→ **Aim**
Recast the data below as a JSON list of strings, one string per line with blank lines omitted, starting at the line that contains "Image resolution: width=609" and ending at the line that contains "Click the Number".

→ **Records supplied**

● ● ●

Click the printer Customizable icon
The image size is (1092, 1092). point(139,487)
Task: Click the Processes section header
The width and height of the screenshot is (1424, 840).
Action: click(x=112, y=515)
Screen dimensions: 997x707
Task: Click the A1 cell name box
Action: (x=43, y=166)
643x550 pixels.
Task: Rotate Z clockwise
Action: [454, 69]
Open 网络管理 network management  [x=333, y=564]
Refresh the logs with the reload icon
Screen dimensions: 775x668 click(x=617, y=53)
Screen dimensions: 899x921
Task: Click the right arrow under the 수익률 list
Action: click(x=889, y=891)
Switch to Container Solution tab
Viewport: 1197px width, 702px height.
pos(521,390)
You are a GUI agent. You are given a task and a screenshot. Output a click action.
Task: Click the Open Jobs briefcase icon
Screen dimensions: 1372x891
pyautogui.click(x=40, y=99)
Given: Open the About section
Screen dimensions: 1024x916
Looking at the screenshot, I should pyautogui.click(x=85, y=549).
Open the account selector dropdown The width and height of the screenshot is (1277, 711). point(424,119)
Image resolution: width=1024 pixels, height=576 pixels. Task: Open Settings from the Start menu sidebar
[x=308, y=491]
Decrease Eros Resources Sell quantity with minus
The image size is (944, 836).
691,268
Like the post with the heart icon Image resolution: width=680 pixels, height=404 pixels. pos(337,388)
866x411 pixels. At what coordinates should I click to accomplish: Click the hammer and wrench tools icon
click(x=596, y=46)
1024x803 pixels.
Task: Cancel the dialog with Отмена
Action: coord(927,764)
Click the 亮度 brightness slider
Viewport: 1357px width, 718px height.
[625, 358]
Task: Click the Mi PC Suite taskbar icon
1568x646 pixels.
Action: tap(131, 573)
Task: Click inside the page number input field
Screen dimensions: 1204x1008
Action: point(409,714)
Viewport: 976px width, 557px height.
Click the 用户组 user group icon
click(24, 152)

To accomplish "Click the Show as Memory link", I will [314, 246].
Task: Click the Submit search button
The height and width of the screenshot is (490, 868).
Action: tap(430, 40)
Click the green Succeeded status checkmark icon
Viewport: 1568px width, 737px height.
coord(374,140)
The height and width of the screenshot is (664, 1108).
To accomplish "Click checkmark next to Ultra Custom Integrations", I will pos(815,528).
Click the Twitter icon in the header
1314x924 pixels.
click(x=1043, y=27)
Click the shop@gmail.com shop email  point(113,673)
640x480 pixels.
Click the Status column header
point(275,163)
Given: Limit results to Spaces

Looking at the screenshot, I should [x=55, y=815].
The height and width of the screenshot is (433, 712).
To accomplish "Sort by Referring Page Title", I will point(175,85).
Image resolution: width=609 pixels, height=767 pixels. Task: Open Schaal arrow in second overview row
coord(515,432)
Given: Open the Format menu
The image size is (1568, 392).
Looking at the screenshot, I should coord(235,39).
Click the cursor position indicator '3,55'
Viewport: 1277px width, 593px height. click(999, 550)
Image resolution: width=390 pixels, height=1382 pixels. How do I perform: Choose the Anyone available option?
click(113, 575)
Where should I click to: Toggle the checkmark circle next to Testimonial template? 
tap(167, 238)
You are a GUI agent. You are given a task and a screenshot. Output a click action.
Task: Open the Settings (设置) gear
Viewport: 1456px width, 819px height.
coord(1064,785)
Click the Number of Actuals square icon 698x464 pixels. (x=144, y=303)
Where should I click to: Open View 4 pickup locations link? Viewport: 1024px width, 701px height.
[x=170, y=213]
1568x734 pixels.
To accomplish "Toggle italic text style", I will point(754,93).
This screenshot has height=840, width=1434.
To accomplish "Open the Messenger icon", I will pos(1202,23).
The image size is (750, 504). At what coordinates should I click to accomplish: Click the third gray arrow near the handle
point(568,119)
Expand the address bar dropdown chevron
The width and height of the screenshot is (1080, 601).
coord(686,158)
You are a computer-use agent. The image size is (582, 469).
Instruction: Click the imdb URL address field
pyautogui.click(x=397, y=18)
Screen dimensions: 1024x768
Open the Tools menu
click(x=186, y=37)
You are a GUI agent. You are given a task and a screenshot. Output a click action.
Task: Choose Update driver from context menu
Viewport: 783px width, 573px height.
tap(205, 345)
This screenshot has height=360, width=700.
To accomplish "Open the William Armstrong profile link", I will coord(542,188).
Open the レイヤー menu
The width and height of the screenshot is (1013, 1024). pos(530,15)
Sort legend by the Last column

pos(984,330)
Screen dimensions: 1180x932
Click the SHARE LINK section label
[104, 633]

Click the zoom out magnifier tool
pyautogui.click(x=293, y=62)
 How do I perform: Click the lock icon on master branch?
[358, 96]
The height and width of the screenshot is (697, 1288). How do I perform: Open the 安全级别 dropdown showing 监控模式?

● ● ●

→ **Reply**
[
  "Image resolution: width=609 pixels, height=767 pixels. Task: Open Schaal arrow in second overview row",
  "coord(515,432)",
  "Given: Open the Format menu",
  "The image size is (1568, 392).",
  "Looking at the screenshot, I should coord(235,39).",
  "Click the cursor position indicator '3,55'",
  "Viewport: 1277px width, 593px height. click(999, 550)",
  "Image resolution: width=390 pixels, height=1382 pixels. How do I perform: Choose the Anyone available option?",
  "click(113, 575)",
  "Where should I click to: Toggle the checkmark circle next to Testimonial template? ",
  "tap(167, 238)",
  "You are a GUI agent. You are given a task and a screenshot. Output a click action.",
  "Task: Open the Settings (设置) gear",
  "Viewport: 1456px width, 819px height.",
  "coord(1064,785)",
  "Click the Number of Actuals square icon 698x464 pixels. (x=144, y=303)"
]